Dans le septième et le huitième Discours, Descartes donne une belle théorie géométrique sur les formes que doivent avoir les verres pour produire les effets qui peuvent servir à la perfection de la vision, et, après avoir examiné ce qui arrive aux rayons qui traversent ces verres de différentes formes, il conclut que les verres elliptiques et hyperboliques sont les meilleurs de tous pour rassembler les rayons ; et il finit par donner, dans le neuvième Discours, la manière de construire les lunettes de longue vue, et, dans le dixième et dernier Discours, celle de tailler les verres.

DOCUMENTS FOURNIS
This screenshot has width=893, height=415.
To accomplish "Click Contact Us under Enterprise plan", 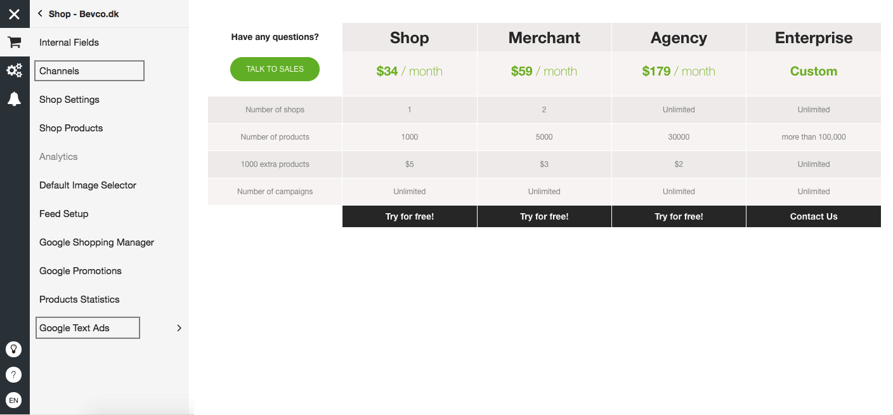I will coord(814,216).
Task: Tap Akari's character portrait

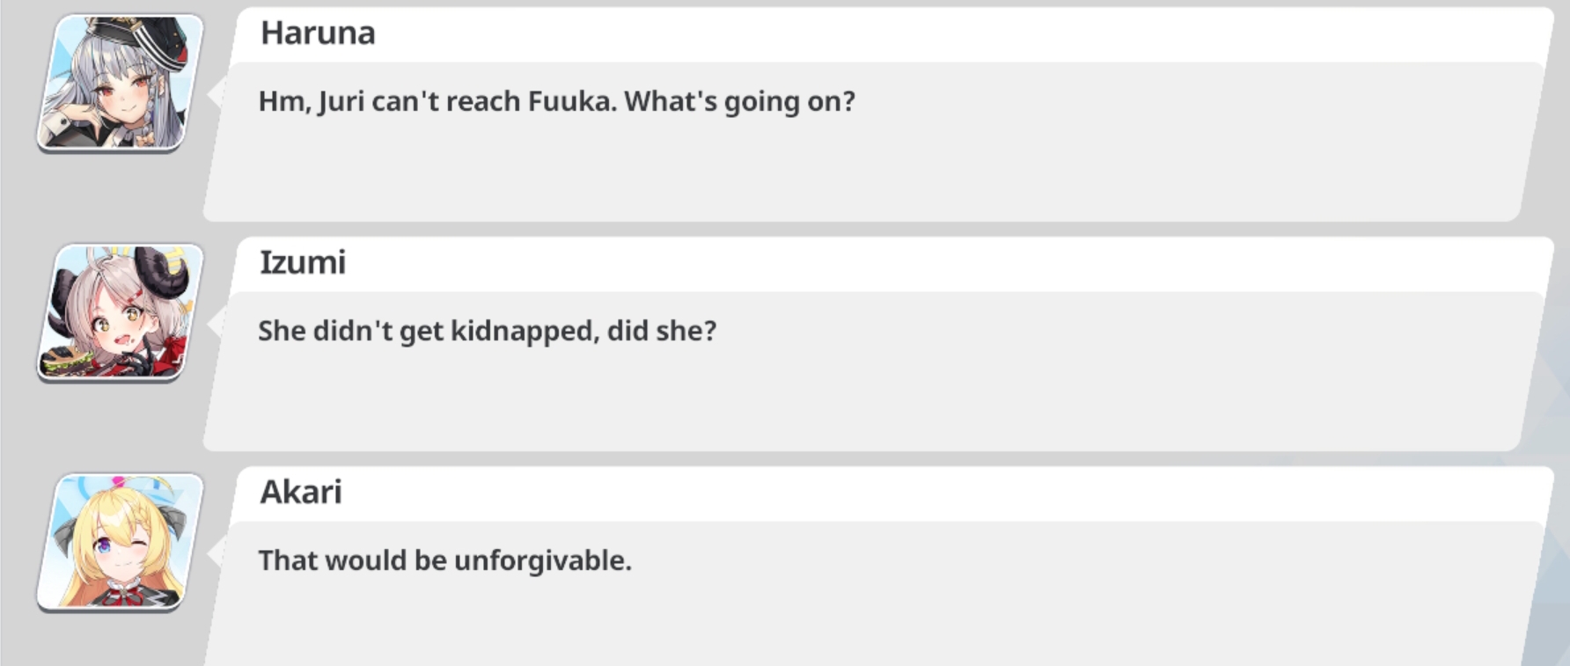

TRAVAIL DEMANDÉ
(A) Traduisez en anglais, s'il vous plaît, cette phrase du passage sur les verres chez Descartes : « Dans le septième et le huitième Discours, Descartes donne une belle théorie géométrique sur les formes que doivent avoir les verres pour produire les effets qui peuvent servir à la perfection de la vision, et, après avoir examiné ce qui arrive aux rayons qui traversent ces verres de différentes formes, il conclut que les verres elliptiques et hyperboliques sont les meilleurs de tous pour rassembler les rayons ; et il finit par donner, dans le neuvième Discours, la manière de construire les lunettes de longue vue, et, dans le dixième et dernier Discours, celle de tailler les verres. »
(B) Poursuivez le passage sur les verres chez Descartes à partir de sa dernière phrase.
Les lignes forment un ensemble à part, indépendant du passage.

RÉPONSES DANS L'ORDRE
(A) In the seventh and eighth Discourses, Descartes gives a fine geometric theory of the shapes that lenses must have in order to produce the effects that can serve to perfect vision, and, after examining what happens to the rays that pass through these lenses of different shapes, he concludes that elliptical and hyperbolic lenses are the best of all for gathering rays; and he ends by giving, in the ninth Discourse, the method of constructing telescopes, and, in the tenth and last Discourse, that of cutting lenses.

(B)
Cette partie de l’ouvrage de Descartes, qui est proprement la seule partie mathématique de son Traité, est plus fondée et beaucoup mieux raisonnée que les précédentes ; cependant on n’a point appliqué sa théorie à la pratique, on n’a pas taillé des verres elliptiques ou hyperboliques, et l’on a oublié ces fameuses ovales qui font le principal objet du second livre de sa géométrie : la différente réfrangibilité des rayons, qui était inconnue à Descartes, n’a pas été découverte que cette théorie géométrique a été abandonnée. Il est en effet démontré qu’il n’y a pas autant à gagner par le choix de ces formes qu’il y a à perdre par la différente réfrangibilité des rayons, puisque, selon leur différent degré de réfrangibilité, ils se rassemblent plus ou moins près ; mais comme l’on est parvenu à faire des lunettes achromatiques, dans lesquelles on compense la différente réfrangibilité des rayons par des verres de différente densité, il serait très utile aujourd’hui de tailler des verres hyperboliques ou elliptiques, si l’on veut donner aux lunettes achromatiques toute la perfection dont elles sont susceptibles.

Après ce que je viens d’exposer, il me semble que l’on ne devrait pas être surpris que Descartes eût mal prononcé au sujet des miroirs d’Archimède, puisqu’il ignorait un si grand nombre de choses qu’on a découvertes depuis ; mais comme c’est ici le point particulier que je veux examiner, il faut rapporter ce qu’il en a dit, afin qu’on soit plus en état d’en juger.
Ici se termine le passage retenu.